Exercise aim:
Transcribed word for word, the lines below from the one with "Where should I" through the last line of the records form the answer; no picture is to be included.

Collected data
::::
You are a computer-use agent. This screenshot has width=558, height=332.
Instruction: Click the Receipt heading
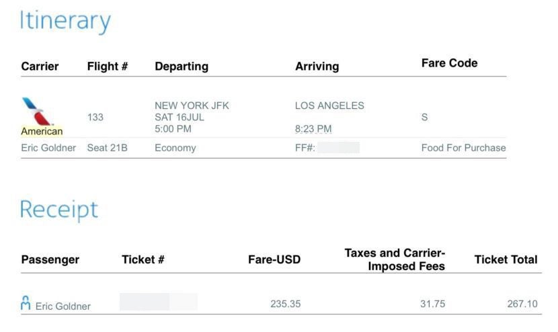pyautogui.click(x=58, y=210)
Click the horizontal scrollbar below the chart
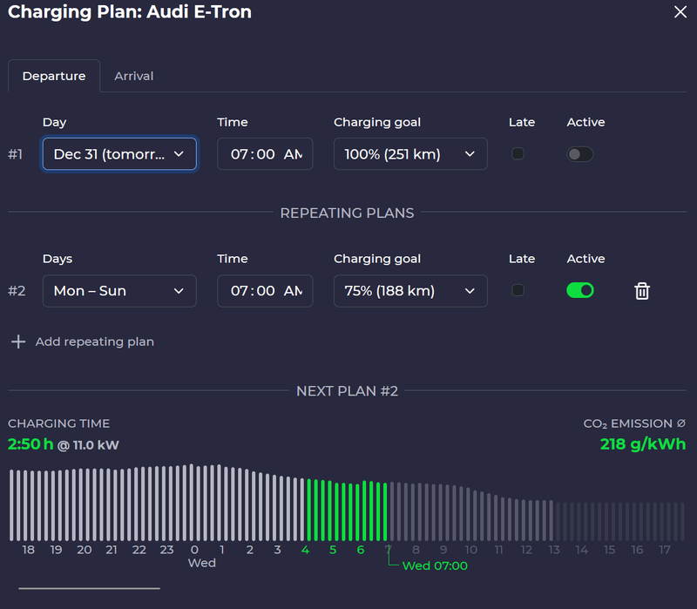 [89, 588]
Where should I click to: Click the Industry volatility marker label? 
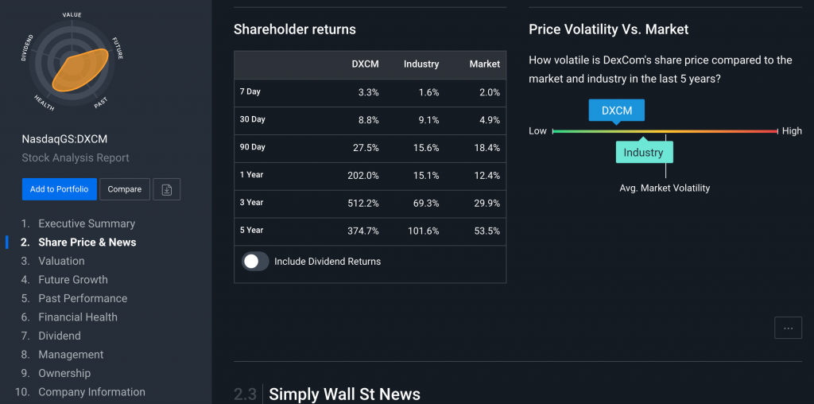644,152
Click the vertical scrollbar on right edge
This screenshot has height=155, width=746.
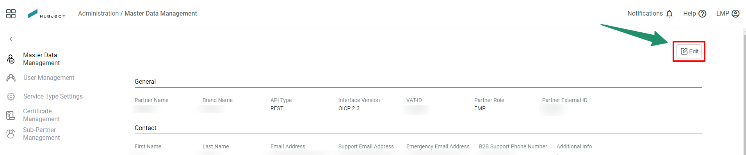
::::
Written response:
Where should I click to: Click the Industry volatility marker label? 
644,152
Click the vertical scrollbar on right edge
This screenshot has height=155, width=746.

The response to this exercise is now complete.